### Exercise
Given the records that follow, return each one verbatim.

****

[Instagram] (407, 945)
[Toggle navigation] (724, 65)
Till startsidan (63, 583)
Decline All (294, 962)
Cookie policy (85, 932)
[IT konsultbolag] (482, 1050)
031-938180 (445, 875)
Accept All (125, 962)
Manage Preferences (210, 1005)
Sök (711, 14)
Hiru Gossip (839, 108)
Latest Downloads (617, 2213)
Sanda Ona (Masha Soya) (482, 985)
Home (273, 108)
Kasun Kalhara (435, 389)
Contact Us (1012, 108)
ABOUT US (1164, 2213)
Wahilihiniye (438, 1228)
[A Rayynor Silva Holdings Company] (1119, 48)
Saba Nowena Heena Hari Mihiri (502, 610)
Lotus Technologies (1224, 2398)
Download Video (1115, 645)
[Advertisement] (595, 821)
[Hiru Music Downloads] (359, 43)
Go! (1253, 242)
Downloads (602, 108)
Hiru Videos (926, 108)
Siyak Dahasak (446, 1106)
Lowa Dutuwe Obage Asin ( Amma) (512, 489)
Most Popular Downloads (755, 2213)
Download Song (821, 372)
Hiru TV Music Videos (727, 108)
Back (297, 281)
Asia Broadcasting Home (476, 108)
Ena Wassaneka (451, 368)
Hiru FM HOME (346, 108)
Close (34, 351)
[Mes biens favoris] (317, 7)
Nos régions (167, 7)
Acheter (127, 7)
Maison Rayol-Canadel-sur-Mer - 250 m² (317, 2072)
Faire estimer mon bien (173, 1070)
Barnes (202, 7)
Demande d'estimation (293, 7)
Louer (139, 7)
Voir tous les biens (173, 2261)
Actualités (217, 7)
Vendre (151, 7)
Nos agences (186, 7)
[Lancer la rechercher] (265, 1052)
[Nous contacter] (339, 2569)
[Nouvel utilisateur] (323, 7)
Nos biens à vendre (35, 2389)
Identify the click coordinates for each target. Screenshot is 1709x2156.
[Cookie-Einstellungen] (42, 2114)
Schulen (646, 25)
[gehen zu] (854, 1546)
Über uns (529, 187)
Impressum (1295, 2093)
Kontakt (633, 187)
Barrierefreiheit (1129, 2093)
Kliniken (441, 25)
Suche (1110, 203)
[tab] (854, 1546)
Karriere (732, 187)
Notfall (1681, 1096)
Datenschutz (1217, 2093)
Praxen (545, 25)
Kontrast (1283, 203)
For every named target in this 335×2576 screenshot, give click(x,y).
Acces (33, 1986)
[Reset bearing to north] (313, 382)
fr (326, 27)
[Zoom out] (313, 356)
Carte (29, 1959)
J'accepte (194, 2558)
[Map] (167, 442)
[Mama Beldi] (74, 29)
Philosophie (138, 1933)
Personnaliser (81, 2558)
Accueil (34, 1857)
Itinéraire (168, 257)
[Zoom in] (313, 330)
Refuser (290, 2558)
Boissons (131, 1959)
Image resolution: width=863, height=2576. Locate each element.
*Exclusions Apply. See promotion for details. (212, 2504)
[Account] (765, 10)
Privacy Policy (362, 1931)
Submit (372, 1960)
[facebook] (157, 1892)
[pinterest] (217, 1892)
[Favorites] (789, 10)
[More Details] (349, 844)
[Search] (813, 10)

****

### Exercise solution
[Instagram] (407, 945)
[Toggle navigation] (724, 65)
Till startsidan (63, 583)
Decline All (294, 962)
Cookie policy (85, 932)
[IT konsultbolag] (482, 1050)
031-938180 (445, 875)
Accept All (125, 962)
Manage Preferences (210, 1005)
Sök (711, 14)
Hiru Gossip (839, 108)
Latest Downloads (617, 2213)
Sanda Ona (Masha Soya) (482, 985)
Home (273, 108)
Kasun Kalhara (435, 389)
Contact Us (1012, 108)
ABOUT US (1164, 2213)
Wahilihiniye (438, 1228)
[A Rayynor Silva Holdings Company] (1119, 48)
Saba Nowena Heena Hari Mihiri (502, 610)
Lotus Technologies (1224, 2398)
Download Video (1115, 645)
[Advertisement] (595, 821)
[Hiru Music Downloads] (359, 43)
Go! (1253, 242)
Downloads (602, 108)
Hiru Videos (926, 108)
Siyak Dahasak (446, 1106)
Lowa Dutuwe Obage Asin ( Amma) (512, 489)
Most Popular Downloads (755, 2213)
Download Song (821, 372)
Hiru TV Music Videos (727, 108)
Back (297, 281)
Asia Broadcasting Home (476, 108)
Ena Wassaneka (451, 368)
Hiru FM HOME (346, 108)
Close (34, 351)
[Mes biens favoris] (317, 7)
Nos régions (167, 7)
Acheter (127, 7)
Maison Rayol-Canadel-sur-Mer - 250 m² (317, 2072)
Faire estimer mon bien (173, 1070)
Barnes (202, 7)
Demande d'estimation (293, 7)
Louer (139, 7)
Voir tous les biens (173, 2261)
Actualités (217, 7)
Vendre (151, 7)
Nos agences (186, 7)
[Lancer la rechercher] (265, 1052)
[Nous contacter] (339, 2569)
[Nouvel utilisateur] (323, 7)
Nos biens à vendre (35, 2389)
Identify the click coordinates for each target. Screenshot is 1709x2156.
[Cookie-Einstellungen] (42, 2114)
Schulen (646, 25)
[gehen zu] (854, 1546)
Über uns (529, 187)
Impressum (1295, 2093)
Kontakt (633, 187)
Barrierefreiheit (1129, 2093)
Kliniken (441, 25)
Suche (1110, 203)
[tab] (854, 1546)
Karriere (732, 187)
Notfall (1681, 1096)
Datenschutz (1217, 2093)
Praxen (545, 25)
Kontrast (1283, 203)
For every named target in this 335×2576 screenshot, give click(x,y).
Acces (33, 1986)
[Reset bearing to north] (313, 382)
fr (326, 27)
[Zoom out] (313, 356)
Carte (29, 1959)
J'accepte (194, 2558)
[Map] (167, 442)
[Mama Beldi] (74, 29)
Philosophie (138, 1933)
Personnaliser (81, 2558)
Accueil (34, 1857)
Itinéraire (168, 257)
[Zoom in] (313, 330)
Refuser (290, 2558)
Boissons (131, 1959)
Image resolution: width=863, height=2576. Locate each element.
*Exclusions Apply. See promotion for details. (212, 2504)
[Account] (765, 10)
Privacy Policy (362, 1931)
Submit (372, 1960)
[facebook] (157, 1892)
[pinterest] (217, 1892)
[Favorites] (789, 10)
[More Details] (349, 844)
[Search] (813, 10)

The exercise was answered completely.